O grupo é constituído dos cinco membros permanentes do Conselho de Segurança acima citados, mais a Alemanha. Os cinco países acusam o Irã de descumprir compromissos internacionais e de ignorar várias Resoluções da ONU. Suspeitam que Teerã mantenha um programa de enriquecimento de urânio que parece ter uma única finalidade: militar.
As ambições políticas dos países do Sul são legítimas. Têm de ser acolhidas positivamente. Mas, no caso do dossiê iraniano, a desconfiança dos Cinco tem fundamento. Evidentemente, todos saudaram a iniciativa turco-brasileira como “um passo na direção certa”.
Simultaneamente, para marcar a desconfiança quanto à substância do acordo anunciado em Teerã, os Cinco já avisaram, na 3ª-feira, que manterão a pressão sobre o Irã. Trabalham agora num projeto de Resolução que prevê novas sanções contra a República Islâmica.

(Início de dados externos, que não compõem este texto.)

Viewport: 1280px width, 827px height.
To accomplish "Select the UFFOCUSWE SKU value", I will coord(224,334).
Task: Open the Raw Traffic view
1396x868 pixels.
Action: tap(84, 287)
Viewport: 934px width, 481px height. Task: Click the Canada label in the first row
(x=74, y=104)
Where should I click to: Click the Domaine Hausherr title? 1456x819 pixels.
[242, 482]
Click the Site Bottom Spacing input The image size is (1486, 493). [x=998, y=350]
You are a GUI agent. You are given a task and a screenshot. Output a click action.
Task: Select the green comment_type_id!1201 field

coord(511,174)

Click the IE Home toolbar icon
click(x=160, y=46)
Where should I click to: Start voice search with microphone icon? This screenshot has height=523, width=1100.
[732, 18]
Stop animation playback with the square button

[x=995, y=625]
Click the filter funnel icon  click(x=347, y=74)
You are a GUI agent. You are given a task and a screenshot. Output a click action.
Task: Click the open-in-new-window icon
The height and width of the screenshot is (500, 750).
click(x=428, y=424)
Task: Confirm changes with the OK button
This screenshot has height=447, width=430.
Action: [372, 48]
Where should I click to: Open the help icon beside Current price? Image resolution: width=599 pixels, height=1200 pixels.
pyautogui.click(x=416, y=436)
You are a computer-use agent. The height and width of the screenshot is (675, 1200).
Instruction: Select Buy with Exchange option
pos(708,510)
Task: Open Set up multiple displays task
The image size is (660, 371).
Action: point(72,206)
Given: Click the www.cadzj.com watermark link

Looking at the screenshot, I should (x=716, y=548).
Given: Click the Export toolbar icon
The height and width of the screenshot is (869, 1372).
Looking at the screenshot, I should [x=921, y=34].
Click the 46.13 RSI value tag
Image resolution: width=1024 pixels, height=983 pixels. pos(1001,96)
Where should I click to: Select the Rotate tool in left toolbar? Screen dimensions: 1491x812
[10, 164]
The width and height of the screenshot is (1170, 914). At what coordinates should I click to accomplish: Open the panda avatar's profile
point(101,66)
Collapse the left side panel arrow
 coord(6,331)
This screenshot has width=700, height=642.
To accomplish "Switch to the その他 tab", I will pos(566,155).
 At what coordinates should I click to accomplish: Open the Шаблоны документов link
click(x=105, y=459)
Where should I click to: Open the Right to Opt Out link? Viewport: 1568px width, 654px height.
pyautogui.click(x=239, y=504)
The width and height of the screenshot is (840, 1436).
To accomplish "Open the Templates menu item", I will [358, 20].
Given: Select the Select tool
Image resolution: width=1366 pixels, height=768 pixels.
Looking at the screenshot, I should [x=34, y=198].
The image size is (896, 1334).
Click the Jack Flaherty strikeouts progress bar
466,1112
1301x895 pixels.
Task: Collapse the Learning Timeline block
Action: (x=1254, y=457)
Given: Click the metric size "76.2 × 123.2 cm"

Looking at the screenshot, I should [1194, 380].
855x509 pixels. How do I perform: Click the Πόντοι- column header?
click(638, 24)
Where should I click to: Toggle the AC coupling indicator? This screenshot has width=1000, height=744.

Têm razão. O documento turco-brasileiro propõe que uma parte – apenas uma parte – do urânio iraniano seja armazenada no exterior, em troca de combustível enriquecido só aproveitável para uso civil. Assim, não se impede o Irã de produzir o urânio mais potente de que carece para produzir arma nuclear.
Os iranianos já disseram, ontem: não pensam em suspender seu próprio programa de enriquecimento de urânio… Têm razão, pois, os Cinco, que exigem mais.